LOLA ARIAS / Lingua Madre // workshop (fase II) @Atlas of Transitions Biennale, 24.02-01.03 (riprogrammato per 18-22.03) > rinviato a data da definirsi

✅✅ Care partecipanti, vi informiamo che in ottemperanza al decreto della Presidenza del Consiglio dei Ministri (Dpcm) dell’1 marzo sulle misure per il contrasto alla diffusione del coronavirus, il workshop LINGUA MADRE a cura di LOLA ARIAS programmato per il 24.02-01.03 (riprogrammato per il 18-22.03) è stato rinviato a data da definirsi. Non vediamo l’ora di riaccogliervi al più presto al Sì!

18-22 marzo 2020
LOLA ARIAS / Lingua Madre // Workshop (fase II)
workshop interno con un gruppo scelto di partecipanti
nel quadro di Atlas of Transitions Biennale | 26 maggio – 14 giugno 2020 promosso da Emilia Romagna Teatro Fondazione

Per la terza edizione di Atlas of Transitions Biennale, la regista argentina Lola Arias – interessata a un teatro come scavo nel presente – ha intrapreso a Bologna un percorso di ricerca partecipativo sul tema della maternità, che culminerà nello spettacolo Lingua Madre (titolo provvisorio), in scena all’Arena del Sole dal 26 al 30 maggio 2019.
La prima fase di studio, avviata lo scorso autunno, ha visto la raccolta di testimonianze, leggi, statistiche, fonti orali, in dialogo con studiose e attiviste, doule e medici, operatrici sociali e avvocatesse, persone con diversi vissuti e provenienze.

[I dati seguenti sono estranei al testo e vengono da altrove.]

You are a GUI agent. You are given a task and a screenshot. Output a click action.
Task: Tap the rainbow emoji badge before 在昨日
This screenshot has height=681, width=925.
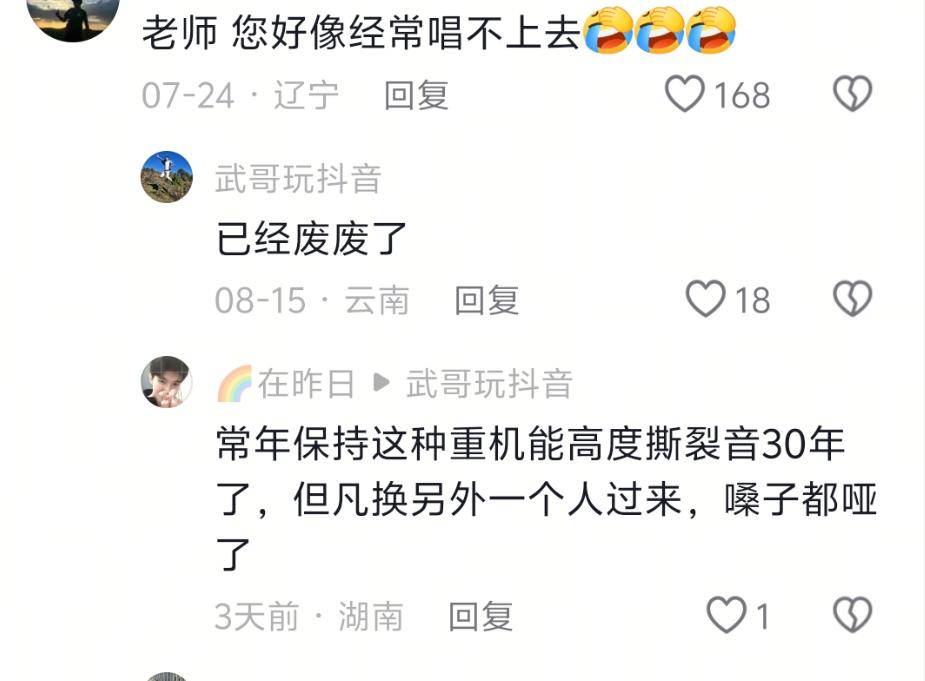(x=235, y=384)
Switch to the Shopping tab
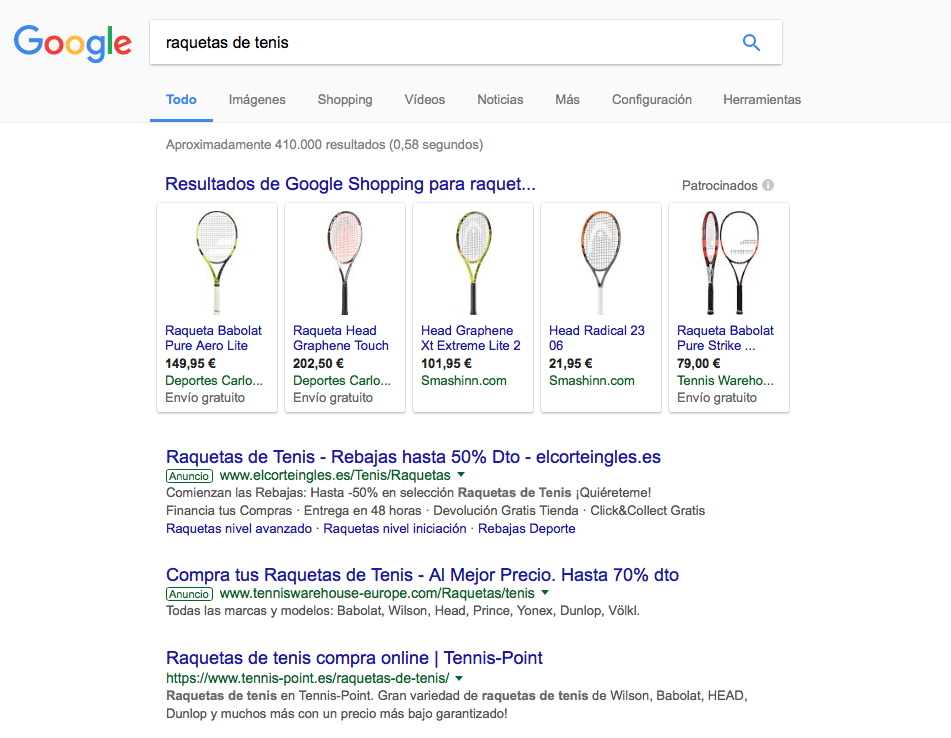 (x=345, y=100)
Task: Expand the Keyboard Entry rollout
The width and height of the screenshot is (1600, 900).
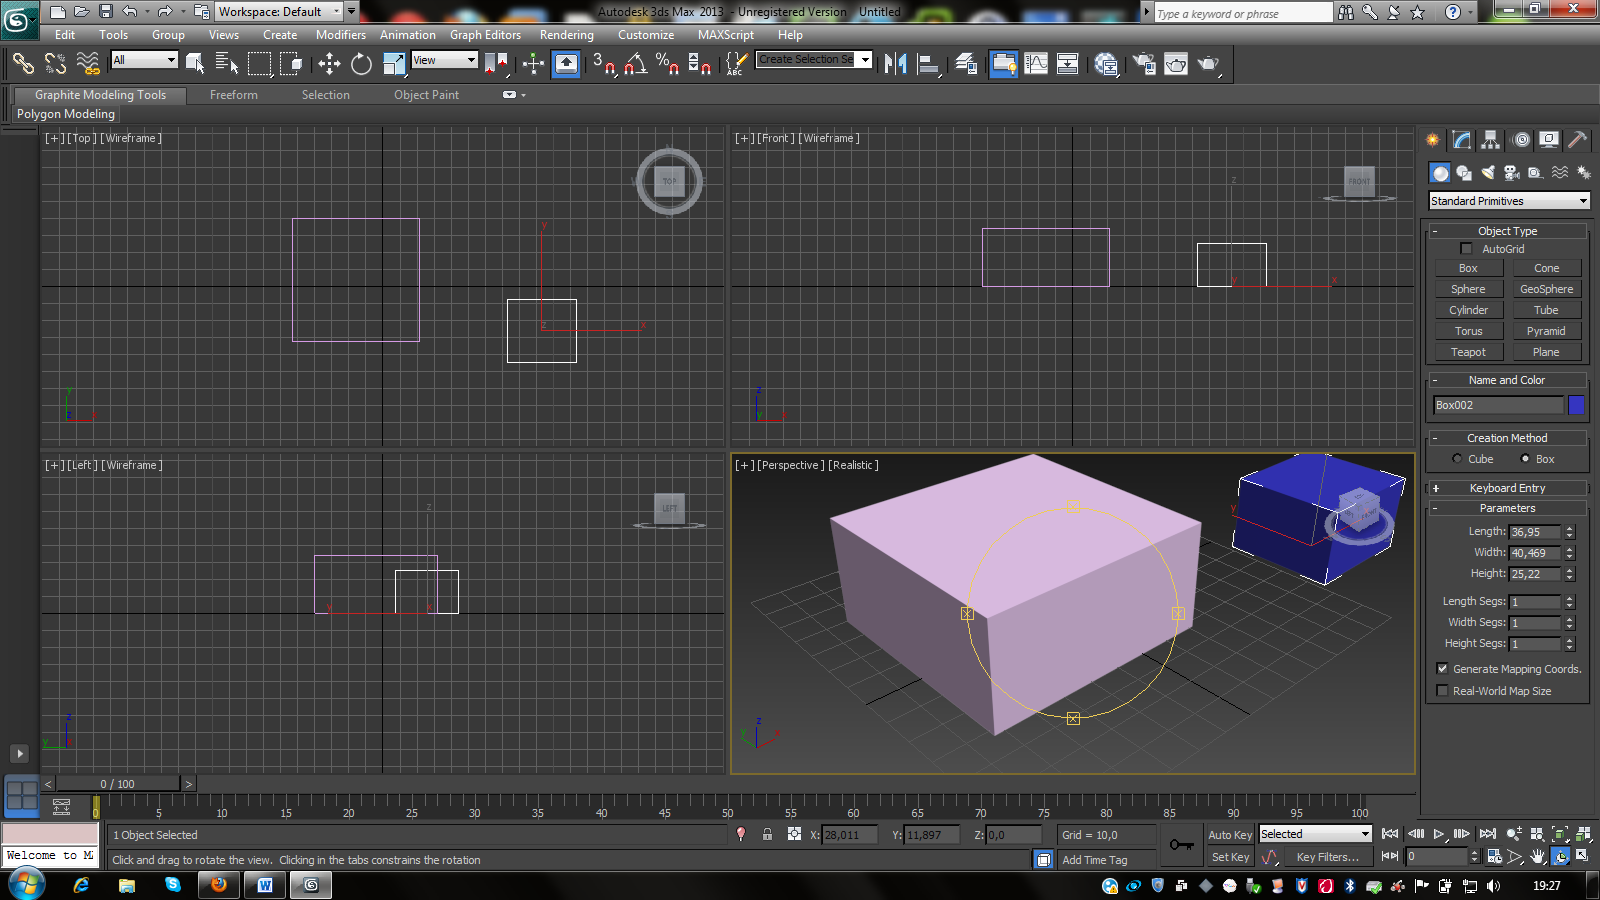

Alcuni nodi tematici emersi – crisi demografica, aborto, procreazione assistita, affido, istanze del movimento femminista, adozione, maternità non-biologica, soggettivazioni del femminile svincolate dai modelli interiorizzati, scelte childfree – diventano il materiale del workshop che Lola Arias conduce con un gruppo scelto di partecipanti. Muovendo tra giochi finzionali e pratiche del corpo, biografia e invenzione narrativa, si lavorerà all’intreccio di prospettive, scelte di vita e desideri, occasione per investigare, in modo collettivo, gli immaginari possibili e attuali della maternità.

Lola Arias regista teatrale e cinematografica, scrittrice e musicista argentina, crea progetti letterari, installativi, teatrali e musicali capaci di intrecciare realtà e finzione, ricerca storico-documentale e re-enacment, in collaborazione con persone (attori/attrici non professionisti) di diversa estrazione e provenienza (veterani di guerra, ex comunisti, bambini bulgari, minori non accompagnati, ecc.). I più recenti spettacoli di teatro-documentario sono Futureland (2019), Atlas des Kommunismus (2016), Minefield (2016). Il lungometraggio Theatre of war (2018) è stato selezionato alla 68° Berlinale Film Festival. Con Ulises Conti, pubblica gli album Those who not sleep (2011) e Love is a sniper (2007), con Stefan Kaegi (Rimini Protokoll) co-crea Ciudades Paralelas (2010), Chácara Paraíso (2007), Airport Kids (2008). I suoi lavori sono stati presentati nei maggiori teatri, festival e centri d’arte del mondo.